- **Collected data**

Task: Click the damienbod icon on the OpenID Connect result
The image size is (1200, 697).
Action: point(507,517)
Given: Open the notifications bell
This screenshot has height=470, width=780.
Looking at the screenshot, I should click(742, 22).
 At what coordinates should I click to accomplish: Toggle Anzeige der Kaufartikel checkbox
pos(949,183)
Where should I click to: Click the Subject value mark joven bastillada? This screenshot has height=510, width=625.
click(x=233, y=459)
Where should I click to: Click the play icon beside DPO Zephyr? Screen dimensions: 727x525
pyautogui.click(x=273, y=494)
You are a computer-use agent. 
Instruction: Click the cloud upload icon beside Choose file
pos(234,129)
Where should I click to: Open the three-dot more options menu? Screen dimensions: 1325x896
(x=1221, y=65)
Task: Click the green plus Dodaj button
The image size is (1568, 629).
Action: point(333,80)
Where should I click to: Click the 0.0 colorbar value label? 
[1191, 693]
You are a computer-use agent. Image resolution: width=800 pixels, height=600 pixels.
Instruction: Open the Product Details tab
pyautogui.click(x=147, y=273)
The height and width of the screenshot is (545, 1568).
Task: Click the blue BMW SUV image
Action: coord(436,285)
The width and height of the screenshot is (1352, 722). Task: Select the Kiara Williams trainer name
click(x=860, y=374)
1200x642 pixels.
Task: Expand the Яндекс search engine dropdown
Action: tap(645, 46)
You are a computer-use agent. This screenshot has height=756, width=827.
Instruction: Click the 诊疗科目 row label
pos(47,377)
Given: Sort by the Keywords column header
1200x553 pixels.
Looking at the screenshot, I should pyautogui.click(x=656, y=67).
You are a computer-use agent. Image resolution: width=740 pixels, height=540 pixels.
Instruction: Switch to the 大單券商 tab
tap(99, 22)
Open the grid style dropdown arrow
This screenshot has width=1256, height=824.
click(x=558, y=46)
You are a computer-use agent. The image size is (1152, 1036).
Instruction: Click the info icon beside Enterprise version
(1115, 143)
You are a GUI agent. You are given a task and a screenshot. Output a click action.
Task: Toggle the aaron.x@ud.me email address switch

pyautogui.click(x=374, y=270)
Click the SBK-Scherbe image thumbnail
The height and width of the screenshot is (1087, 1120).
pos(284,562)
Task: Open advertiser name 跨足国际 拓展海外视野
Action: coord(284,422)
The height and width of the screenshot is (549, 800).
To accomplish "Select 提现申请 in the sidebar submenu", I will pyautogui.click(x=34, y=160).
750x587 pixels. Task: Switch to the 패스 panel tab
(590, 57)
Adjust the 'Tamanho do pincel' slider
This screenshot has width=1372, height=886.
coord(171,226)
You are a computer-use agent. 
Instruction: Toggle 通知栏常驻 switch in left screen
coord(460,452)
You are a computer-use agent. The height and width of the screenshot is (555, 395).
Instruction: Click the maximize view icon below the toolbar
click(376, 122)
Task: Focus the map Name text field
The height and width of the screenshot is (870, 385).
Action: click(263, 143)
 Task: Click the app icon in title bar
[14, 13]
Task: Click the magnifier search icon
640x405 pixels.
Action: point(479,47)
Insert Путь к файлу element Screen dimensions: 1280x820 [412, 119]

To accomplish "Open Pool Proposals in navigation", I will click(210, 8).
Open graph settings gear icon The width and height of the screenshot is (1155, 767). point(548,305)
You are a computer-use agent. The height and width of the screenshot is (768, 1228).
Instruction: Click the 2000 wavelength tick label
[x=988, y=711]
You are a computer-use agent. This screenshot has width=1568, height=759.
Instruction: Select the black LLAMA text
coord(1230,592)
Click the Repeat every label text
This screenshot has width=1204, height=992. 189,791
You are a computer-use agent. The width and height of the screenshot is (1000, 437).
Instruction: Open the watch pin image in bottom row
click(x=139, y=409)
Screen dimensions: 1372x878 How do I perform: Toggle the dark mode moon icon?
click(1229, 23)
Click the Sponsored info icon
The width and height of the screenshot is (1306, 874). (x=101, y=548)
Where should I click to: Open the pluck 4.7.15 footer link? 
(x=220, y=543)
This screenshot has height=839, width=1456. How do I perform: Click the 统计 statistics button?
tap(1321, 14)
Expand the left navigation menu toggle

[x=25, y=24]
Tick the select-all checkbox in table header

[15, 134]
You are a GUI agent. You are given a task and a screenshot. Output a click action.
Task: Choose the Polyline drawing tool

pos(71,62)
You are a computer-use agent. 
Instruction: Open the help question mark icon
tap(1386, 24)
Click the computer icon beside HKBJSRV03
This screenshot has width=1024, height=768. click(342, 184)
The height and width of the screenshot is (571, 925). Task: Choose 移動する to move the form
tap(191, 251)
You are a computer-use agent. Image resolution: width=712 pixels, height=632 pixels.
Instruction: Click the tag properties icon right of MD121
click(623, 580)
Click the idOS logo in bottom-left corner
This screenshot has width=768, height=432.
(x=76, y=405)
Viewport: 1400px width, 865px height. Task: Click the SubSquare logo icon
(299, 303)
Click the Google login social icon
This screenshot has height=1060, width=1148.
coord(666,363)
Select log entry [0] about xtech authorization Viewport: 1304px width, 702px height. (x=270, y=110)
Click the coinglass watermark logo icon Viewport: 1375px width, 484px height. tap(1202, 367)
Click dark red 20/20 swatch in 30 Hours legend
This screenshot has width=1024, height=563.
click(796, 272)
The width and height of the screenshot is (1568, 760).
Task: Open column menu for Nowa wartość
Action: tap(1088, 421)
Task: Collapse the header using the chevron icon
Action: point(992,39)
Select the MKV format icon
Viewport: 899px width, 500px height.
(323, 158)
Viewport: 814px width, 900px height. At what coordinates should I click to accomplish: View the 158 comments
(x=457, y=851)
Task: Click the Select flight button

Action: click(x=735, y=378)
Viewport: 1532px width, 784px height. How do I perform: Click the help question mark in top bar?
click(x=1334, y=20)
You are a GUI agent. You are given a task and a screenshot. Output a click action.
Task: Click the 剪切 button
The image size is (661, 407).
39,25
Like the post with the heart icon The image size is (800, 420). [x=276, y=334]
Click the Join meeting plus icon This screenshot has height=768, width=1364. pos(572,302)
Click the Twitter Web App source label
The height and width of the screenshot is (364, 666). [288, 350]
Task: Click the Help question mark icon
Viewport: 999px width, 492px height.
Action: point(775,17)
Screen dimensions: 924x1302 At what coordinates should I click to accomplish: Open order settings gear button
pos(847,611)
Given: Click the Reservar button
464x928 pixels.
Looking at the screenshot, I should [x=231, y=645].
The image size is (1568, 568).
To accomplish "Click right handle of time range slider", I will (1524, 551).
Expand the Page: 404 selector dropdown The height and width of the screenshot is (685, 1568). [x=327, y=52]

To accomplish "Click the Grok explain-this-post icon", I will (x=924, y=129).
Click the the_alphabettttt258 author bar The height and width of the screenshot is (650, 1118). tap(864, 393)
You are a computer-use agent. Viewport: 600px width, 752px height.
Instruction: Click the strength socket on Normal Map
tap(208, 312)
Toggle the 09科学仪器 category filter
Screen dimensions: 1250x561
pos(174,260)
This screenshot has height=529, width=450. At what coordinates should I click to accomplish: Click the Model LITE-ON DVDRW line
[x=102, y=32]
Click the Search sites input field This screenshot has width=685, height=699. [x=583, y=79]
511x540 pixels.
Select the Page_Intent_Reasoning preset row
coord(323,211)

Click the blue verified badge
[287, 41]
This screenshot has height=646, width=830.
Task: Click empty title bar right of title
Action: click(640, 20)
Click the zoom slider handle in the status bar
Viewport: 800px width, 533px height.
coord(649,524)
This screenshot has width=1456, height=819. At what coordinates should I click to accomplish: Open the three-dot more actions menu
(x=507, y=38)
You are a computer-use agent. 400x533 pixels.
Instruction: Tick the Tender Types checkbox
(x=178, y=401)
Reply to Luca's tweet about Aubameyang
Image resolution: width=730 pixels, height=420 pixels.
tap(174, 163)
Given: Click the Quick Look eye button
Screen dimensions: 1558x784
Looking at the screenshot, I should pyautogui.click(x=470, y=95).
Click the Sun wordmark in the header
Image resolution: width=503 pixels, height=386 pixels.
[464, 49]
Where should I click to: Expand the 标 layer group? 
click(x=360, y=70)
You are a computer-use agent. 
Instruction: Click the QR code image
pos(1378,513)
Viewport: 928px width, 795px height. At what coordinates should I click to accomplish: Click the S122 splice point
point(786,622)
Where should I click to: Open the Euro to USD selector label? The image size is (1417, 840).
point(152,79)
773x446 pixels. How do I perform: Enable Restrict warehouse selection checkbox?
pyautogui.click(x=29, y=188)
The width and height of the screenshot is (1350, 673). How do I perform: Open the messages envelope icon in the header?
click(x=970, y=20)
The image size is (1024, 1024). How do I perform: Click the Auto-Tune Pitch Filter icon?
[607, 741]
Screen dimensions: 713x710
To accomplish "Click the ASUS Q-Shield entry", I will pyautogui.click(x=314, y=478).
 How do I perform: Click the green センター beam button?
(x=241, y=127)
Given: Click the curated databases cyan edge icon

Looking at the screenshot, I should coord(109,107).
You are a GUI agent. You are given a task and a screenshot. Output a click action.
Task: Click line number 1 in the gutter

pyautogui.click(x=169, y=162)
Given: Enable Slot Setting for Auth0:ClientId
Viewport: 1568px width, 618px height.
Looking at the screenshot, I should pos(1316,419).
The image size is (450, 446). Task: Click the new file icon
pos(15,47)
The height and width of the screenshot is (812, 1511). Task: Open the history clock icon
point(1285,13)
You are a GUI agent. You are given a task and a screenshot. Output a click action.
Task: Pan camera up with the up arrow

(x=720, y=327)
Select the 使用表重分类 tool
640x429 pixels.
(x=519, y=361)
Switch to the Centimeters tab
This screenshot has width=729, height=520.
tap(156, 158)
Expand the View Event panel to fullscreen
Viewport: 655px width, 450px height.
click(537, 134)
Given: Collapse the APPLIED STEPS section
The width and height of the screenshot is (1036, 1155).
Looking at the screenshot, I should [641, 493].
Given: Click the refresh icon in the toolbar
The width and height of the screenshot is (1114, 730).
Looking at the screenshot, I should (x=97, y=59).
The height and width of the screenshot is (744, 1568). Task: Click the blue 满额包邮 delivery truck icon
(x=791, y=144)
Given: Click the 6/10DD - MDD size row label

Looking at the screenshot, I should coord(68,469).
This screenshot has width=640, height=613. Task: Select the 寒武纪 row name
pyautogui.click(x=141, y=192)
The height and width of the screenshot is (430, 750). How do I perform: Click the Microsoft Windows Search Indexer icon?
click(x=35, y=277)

- **What is expected**
In the records above, collect each line with "post".

- **Response for this exercise**
Like the post with the heart icon The image size is (800, 420). [x=276, y=334]
To accomplish "Click the Grok explain-this-post icon", I will (x=924, y=129).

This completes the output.